Both .json files are tracked via Git Large File Storage (LFS) due to their size. After cloning, run git lfs pull to download them if they are not present.


benign.json

Property Value
Purpose Train the model
Events ~240 records
Source Normal lab traffic (no attacks running)
Event types dns, flow, http, fileinfo, anomaly, smtp

This file is the sole input used for training. Because Isolation Forest is an unsupervised anomaly detection algorithm, it only needs to see examples of normal behaviour to learn. Any traffic that significantly deviates from the baseline is later flagged as suspicious.

Why only benign data for training?

The attacks.json file contains around 300.000 events, the vast majority of which are SYN flood packets. Training on that data would teach the model that DoS floods are normal. By training exclusively on the 240 benign events, the model learns what legitimate traffic looks like; everything else becomes suspect.


attacks.json

Property Value
Purpose Evaluate the trained model
Events ~300.000 records
Source Lab traffic during simulated attacks
Attacks TCP SYN flood (DoS), port scan (nmap), SSH brute force (hydra), Slowloris DoS, SMTP recon and relay abuse

The dominant event type is flow, representing the individual TCP connections generated by the SYN flood. The smaller portion: DNS, HTTP, SMTP, SSH, TLS, fileinfo events; corresponds to the other attack types.

Attack Event Breakdown

Event type Count Origin
flow 300.000 SYN flood DoS (hping3)
dns 100 Port scan / general DNS activity
http 50 Port scan / HTTP requests
fileinfo 50 File transfer events
anomaly 25 Protocol anomalies (Suricata)
ssh 25 SSH brute force (hydra)
smtp 15 SMTP reconnaissance
tls 5 TLS events

Data Origin

Both datasets were collected from the logwatch node inside the Containerlab topology. Suricata inspects all mirrored traffic and writes structured JSON events to:

/var/log/suricata/eve.json

The files were extracted manually from the container after running the respective traffic generation scripts:

  • [-] Dataset generation | Attacks only - Uses some of the attack scripts found in scripts/attacks/.
  • [+] Dataset generation | Benign traffic only - Normal lab activity (benign browsing, DNS queries, mail).

Event Format

Suricata writes one JSON object per line (JSON Lines format). Each event always contains a set of common fields, and then additional nested fields depending on the event type.

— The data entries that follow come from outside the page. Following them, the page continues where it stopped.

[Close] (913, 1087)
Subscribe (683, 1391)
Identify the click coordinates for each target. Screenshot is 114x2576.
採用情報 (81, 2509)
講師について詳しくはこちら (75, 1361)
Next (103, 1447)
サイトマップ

Example flow event (before processing):

{
   "timestamp":"2026-04-10T14:03:15.502440+0000",
   "flow_id":1099387108089453,
   "in_iface":"eth1",
   "event_type":"flow",
   "src_ip":"10.0.0.2",
   "src_port":38018,
   "dest_ip":"192.168.10.10",
   "dest_port":22,
   "proto":"TCP",
   "flow":{
      "pkts_toserver":2,
      "pkts_toclient":0,
      "bytes_toserver":128,
      "bytes_toclient":0,
      "start":"2026-04-10T13:58:36.548461+0000",
      "end":"2026-04-10T13:58:36.549139+0000",
      "age":0,
      "state":"new",
      "reason":"timeout",
      "alerted":false
   },
   "community_id":"1:T/hpCH2HdAaBxpHOZeIqbBSQwqo=",
   "tcp":{
      "tcp_flags":"06",
      "tcp_flags_ts":"06",
      "tcp_flags_tc":"00",
      "syn":true,
      "rst":true,
      "state":"syn_sent"
   }
}

After flattening (see Notebook – Step 1), the nested keys become flat column names: flow_pkts_toserver, flow_age, tcp_syn, etc. Fields that do not apply to a given event type become NaN and are later filled with 0.